Sehnsucht nach Frieden
Jitzchak Rabin war von 1974 bis 1977 sowie ein zweites Mal ab 1992 Ministerpräsident Israels. Mehr als jeder andere führende Politiker des 1948 gegründeten Staats vor und nach ihm steht er für richtungsweisende Bemühungen, den jahrzehntelangen und blutigen Konflikt zwischen Israel und Palästinensern sowie weiteren nahegelegenen arabischen Ländern beizulegen. Im Jahr 1994 erhielt Rabin dafür den Friedensnobelpreis. Neben ihm wurde die Stockholmer Auszeichnung nicht nur dem Außenminister seiner damaligen Regierung und späteren Amtsnachfolger, Shimon Peres, sondern auch dem „PLO“ („Palestine Liberation Oganization“)-Chef Yassir Arafat verliehen, der Rabins Gesprächspartner auf der feindlichen Seite war.
Es waren Jahre friedensorientierter politischer Entwicklungen im dauerhaften Krisengebiet, die weltweit Hoffnungen auf eine längerfristige Beruhigung der Lage auslösten. Besonders der „Osloer Friedensprozess“ ab 1993, welcher den Abzug israelischer Truppen aus dem Westjordanland und dem Gaza-Streifen sowie eine palästinensische Selbstverwaltung zum Inhalt hatte, wurde diesbezüglich als historischer Wendepunkt wahrgenommen. Die Chance auf ein mögliches Ende der gewaltvollen Auseinandersetzungen und den Eingang in ein friedliches Zusammenleben schien trotz aller weiterbestehenden Widrigkeiten näher als jemals zuvor. Der amtierende israelische Ministerpräsident hatte entscheidenden Anteil daran. Doch vor genau 20 Jahren, am vierten November 1995, wurde Jitzschak Rabin Opfer eines tödlichen Attentats.
Bevor er sich zunächst als Diplomat in Washington auf die Politik konzentrierte, war der 1922 in Jerusalem Geborene Soldat und nahm an den diversen aufeinanderfolgenden Kriegen des jungen Israels mit dessen arabischen Nachbarstaaten teil. Rabin machte beim Militär Karriere und wurde schließlich Generalstabschef. Im Jahr 1948 heiratete er Leah Schloßberg, die 1933 mit ihrer Familie aus Deutschland geflohen war. Die beiden hatten zwei Kinder, den Sohn Yuval und ihre Tochter Dalia. Bevor das israelische Parlament, die „Knesset“, seine zweite Amtszeit als Ministerpräsident beschloss, war Rabin seit Mitte der 1980er-Jahre Verteidigungsminister. In dieser Zeit kam es auch zum ersten großen Palästinenseraufstand, der „Intifada“, gegen die Rabin mit harter Rhetorik vorging und ein heftiges Handeln der Armee anordnete.

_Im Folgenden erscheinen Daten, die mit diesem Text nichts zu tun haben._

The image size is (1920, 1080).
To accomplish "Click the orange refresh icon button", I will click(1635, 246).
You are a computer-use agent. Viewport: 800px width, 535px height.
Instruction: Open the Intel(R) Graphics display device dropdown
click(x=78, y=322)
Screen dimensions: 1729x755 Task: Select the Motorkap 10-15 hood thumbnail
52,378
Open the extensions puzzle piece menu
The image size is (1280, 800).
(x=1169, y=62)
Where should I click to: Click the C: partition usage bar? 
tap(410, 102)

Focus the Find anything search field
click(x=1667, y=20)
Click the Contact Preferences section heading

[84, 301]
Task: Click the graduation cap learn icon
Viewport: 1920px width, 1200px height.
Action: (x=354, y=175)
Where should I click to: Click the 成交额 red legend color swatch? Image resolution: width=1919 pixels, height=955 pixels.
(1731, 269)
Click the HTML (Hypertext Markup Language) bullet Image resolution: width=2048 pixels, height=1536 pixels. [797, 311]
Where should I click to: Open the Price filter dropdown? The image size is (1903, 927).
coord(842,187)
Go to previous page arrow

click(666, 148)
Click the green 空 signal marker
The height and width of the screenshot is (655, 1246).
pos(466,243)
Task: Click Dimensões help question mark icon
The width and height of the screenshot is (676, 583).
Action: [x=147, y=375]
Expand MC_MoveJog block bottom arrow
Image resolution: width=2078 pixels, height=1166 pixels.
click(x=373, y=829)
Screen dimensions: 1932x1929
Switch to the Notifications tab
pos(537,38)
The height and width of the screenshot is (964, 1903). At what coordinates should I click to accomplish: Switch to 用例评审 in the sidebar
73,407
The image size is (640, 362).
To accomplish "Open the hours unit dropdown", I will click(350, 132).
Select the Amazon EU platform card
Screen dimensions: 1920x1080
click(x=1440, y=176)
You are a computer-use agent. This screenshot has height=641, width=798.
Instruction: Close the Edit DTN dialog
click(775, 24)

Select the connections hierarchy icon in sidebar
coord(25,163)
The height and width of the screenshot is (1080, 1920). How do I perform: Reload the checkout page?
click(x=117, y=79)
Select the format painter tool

Am Abend des vierten Novembers 1995 hielt Rabin eine Rede während einer Friedenskundgebung auf dem Tel Aviver „Platz der Könige Israels“. Unter den Menschen im Publikum befand sich Igal Amir, ein radikaler Gegner israelischer Friedenspolitik. In seinen und in den Augen von Anhängern extremer Positionen, deren Diffamierungen Rabins in den vorangegangen Monaten zugenommen hatten, war der um Dialog bemühte Politiker ein Verräter israelisch-jüdischer Interessen. Der 27-jährige Amir schoss auf den Ministerpräsidenten, als dieser die Bühne, auf der er zuvor gesprochen hatte, verließ. Rabin erlag seinen Verletzungen kurz darauf.
Die Stätte seiner letzten öffentlichen Worte, welche ein weiteres Mal die Bedeutung des Friedens als stets übergeordnetes Ziel betont hatten, wurde in „Rabin- Platz“ umbenannt. Viele Menschen gedenken dort jährlich Rabins und seiner politischen Anstrengungen. Unter anderem mit ihrem Buch „Ich gehe weiter auf seinem Weg“ ging es der Witwe Leah Rabin darum, nicht nur die Erinnerung an ihren verstorbenen Ehemann, sondern besonders dessen politischen Ziele im allgemeinen Bewusstsein zu bewahren. Gerade im Jahr 2000, als sie an Krebs starb, kam es nichtsdestotrotz zur „Zweiten Intifada“. Doch das berühmte Foto vom 13. September 1993, auf dem Jitzchak Rabin und Arafat sich eingerahmt von den Armen des damaligen US- Präsidenten Bill Clinton anlässlich des „Ersten Osloer Friedensabkommens“ die Hand geben, kann weiterhin als Sinnbild für die Hoffnung stehen, dass endlich Frieden einkehre.